Brady goes to war over France’s digital tax. Top Ways & Means Republican Kevin Brady, a long-time critic of European efforts to impose a digital tax on US tech companies, minced no words about France’s proposed levy: "If France goes through with this tax, it would result in double taxation and violate longstanding norms, [and] could very well [cause] a review of American tax and regulatory policies to ensure a level playing field in global markets.”
Also at Ways & Means… The panel’s Subcommittee on Oversight holds a hearing this morning with Taxpayer Advocate Nina Olson on the 2018 tax filing season. Next Tuesday, the Select Revenue Measures subcommittee will hold a hearing on temporary policy in the Internal Revenue Code (also known as “tax extenders”).
Downgrading revenue rulings. Treasury and IRS say they will rely less on sub-regulatory guidance such as revenue rulings, revenue procedures, notices, and announcements, as well as temporary regulations. The department said that because these interpretations do not go through the formal notice-and-comment process, they don’t have the full force of law.
Illinois Attorney General Kwame Raoul sues tax preparers for cheating low-income taxpayers. In a complaint filed in Cook County circuit court, Raoul alleged that “customers, many of whom are low-income, only receive a fraction of their expected tax refunds and risk losing future refunds” while two companies, Nu Republic and Refund Republic, profited by charging high fees. The firms targeted their marketing at people who rely heavily on the earned income tax credit, offering cash advances on the refund and chances to win prizes.

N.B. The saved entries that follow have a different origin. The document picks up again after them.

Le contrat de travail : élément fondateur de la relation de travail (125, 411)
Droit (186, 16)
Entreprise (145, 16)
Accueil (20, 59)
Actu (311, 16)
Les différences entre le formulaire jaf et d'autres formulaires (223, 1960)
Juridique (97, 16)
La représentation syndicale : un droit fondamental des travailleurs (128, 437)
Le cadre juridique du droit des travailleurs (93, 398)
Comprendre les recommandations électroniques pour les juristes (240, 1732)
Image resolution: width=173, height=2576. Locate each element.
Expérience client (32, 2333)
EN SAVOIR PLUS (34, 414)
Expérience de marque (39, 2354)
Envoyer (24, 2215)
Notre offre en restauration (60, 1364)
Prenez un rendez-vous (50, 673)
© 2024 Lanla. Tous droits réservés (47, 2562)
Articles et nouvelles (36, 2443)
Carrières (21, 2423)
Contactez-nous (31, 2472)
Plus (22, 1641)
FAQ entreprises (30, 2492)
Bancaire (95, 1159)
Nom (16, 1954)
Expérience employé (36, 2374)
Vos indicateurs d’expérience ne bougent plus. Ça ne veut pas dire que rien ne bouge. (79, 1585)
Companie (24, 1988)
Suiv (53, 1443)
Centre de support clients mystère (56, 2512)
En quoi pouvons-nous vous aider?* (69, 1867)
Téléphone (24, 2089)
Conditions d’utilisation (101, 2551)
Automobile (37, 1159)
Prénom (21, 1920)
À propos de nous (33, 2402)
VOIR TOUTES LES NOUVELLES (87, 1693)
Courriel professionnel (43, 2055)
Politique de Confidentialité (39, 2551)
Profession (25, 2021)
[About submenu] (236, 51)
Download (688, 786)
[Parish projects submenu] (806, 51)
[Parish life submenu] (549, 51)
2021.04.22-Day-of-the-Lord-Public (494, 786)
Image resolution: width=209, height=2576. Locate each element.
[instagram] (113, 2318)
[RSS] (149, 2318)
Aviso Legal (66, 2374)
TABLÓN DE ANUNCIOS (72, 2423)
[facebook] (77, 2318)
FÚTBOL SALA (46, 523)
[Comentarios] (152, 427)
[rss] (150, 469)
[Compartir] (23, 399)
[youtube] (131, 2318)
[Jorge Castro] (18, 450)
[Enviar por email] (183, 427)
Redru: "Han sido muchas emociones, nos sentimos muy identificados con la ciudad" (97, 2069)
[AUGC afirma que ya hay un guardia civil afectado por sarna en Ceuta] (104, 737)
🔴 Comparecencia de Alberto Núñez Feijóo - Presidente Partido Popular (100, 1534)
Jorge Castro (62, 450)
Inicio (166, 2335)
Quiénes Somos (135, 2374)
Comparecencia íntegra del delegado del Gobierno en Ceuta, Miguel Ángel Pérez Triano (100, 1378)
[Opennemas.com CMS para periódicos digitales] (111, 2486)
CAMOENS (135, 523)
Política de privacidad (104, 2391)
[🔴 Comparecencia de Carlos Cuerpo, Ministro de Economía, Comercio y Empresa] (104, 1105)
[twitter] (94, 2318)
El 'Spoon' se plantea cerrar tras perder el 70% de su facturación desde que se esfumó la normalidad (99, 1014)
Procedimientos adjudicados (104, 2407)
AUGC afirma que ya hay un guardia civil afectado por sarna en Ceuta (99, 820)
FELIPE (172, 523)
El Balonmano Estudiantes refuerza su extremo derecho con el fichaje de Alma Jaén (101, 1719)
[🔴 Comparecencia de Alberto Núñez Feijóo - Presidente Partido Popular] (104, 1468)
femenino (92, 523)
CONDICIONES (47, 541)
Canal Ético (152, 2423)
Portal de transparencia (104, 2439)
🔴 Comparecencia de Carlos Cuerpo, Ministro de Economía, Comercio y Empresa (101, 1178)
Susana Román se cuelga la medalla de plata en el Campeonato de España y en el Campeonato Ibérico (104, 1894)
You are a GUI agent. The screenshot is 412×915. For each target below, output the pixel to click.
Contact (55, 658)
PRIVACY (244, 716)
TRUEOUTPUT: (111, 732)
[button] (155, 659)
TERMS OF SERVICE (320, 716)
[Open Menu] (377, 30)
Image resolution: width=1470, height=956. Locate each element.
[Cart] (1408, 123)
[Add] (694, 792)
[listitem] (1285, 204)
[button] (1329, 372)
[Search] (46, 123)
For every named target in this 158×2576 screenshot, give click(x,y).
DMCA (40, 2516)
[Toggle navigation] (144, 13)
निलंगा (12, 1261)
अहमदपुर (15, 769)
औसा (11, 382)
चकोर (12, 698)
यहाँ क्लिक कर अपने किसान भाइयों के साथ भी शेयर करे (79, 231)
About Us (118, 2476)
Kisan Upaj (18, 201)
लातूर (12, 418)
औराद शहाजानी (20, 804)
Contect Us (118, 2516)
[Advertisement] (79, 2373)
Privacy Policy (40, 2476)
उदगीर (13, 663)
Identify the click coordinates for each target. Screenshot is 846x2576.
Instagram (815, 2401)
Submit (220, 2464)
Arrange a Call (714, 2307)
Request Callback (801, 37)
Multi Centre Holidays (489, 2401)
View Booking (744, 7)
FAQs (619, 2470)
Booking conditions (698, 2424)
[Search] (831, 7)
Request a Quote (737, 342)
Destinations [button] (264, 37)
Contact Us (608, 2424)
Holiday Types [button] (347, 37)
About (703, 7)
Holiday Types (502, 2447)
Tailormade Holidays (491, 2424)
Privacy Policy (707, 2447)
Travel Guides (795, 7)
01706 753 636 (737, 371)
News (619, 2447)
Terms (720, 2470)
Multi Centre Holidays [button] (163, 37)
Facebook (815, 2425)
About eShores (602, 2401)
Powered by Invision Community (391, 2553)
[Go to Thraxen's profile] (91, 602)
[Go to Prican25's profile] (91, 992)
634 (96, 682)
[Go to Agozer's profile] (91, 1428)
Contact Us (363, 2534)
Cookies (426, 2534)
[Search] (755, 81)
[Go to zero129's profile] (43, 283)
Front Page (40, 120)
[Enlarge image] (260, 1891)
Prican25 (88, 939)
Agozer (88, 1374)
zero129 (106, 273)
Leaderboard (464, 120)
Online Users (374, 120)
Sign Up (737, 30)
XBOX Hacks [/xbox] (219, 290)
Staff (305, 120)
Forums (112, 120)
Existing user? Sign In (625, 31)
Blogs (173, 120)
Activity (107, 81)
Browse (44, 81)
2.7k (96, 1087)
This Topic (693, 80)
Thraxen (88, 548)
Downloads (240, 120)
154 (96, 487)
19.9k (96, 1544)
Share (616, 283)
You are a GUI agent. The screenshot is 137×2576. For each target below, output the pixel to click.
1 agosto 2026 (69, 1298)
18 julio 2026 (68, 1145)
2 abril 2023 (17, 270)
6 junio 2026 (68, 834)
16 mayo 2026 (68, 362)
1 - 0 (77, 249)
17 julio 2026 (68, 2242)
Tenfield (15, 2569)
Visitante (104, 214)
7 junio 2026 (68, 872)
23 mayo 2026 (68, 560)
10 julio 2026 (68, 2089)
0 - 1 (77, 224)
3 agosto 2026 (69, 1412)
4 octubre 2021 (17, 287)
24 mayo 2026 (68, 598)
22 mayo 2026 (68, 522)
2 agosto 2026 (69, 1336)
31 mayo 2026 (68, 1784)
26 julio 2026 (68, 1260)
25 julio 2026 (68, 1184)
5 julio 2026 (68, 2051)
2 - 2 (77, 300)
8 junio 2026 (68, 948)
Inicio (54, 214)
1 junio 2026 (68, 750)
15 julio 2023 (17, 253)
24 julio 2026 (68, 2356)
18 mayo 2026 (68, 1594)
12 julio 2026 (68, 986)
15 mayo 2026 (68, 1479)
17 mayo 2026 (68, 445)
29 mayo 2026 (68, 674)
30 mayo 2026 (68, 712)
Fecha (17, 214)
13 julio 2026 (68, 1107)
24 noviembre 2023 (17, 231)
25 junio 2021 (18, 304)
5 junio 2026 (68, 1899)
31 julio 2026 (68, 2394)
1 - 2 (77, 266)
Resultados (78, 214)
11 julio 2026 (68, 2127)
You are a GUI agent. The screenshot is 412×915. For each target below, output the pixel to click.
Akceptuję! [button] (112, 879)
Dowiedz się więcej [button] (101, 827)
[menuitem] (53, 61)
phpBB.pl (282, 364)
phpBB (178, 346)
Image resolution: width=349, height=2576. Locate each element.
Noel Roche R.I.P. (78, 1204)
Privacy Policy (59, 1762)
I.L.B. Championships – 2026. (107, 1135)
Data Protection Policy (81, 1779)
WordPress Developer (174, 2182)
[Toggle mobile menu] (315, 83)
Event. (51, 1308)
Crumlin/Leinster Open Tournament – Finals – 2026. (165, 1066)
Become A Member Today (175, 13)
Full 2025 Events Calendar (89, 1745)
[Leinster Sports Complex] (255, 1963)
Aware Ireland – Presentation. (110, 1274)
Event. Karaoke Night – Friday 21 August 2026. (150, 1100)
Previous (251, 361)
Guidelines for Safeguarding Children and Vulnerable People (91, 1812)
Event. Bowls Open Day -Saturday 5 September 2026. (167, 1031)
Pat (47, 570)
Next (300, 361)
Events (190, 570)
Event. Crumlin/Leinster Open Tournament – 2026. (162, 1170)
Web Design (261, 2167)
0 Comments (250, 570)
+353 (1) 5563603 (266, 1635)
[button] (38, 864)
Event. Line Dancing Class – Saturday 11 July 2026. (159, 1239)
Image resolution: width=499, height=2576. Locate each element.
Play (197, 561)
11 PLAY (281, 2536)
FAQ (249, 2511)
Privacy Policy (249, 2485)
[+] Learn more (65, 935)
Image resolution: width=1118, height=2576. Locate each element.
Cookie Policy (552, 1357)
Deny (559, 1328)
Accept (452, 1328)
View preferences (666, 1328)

New Jersey Governor Phil Murphy releases his millionaire’s tax plan. The Democrat wants to raise the state income tax on those earning more than $1 million a year. His plan is a lot like one he pursued last year that ran into opposition from the Democratic-controlled legislature. This year, some Democrats have shifted leftward, arguing that a millionaire’s tax can mitigate income inequality and cover the cost of social programs like Medicare for All. But State Senate President Stephen Sweeney and State Assembly Speaker Craig Coughlin say they’ll oppose new taxes without spending reforms.
When it comes to paying for child care, do parents want tax subsidies, or payments to providers? The Tax Hound considers the appetite for presidential candidate Senator Elizabeth Warren’s proposed Universal Child Care and Early Learning Act. Warren may not be giving parents across the income spectrum what they really want… or need.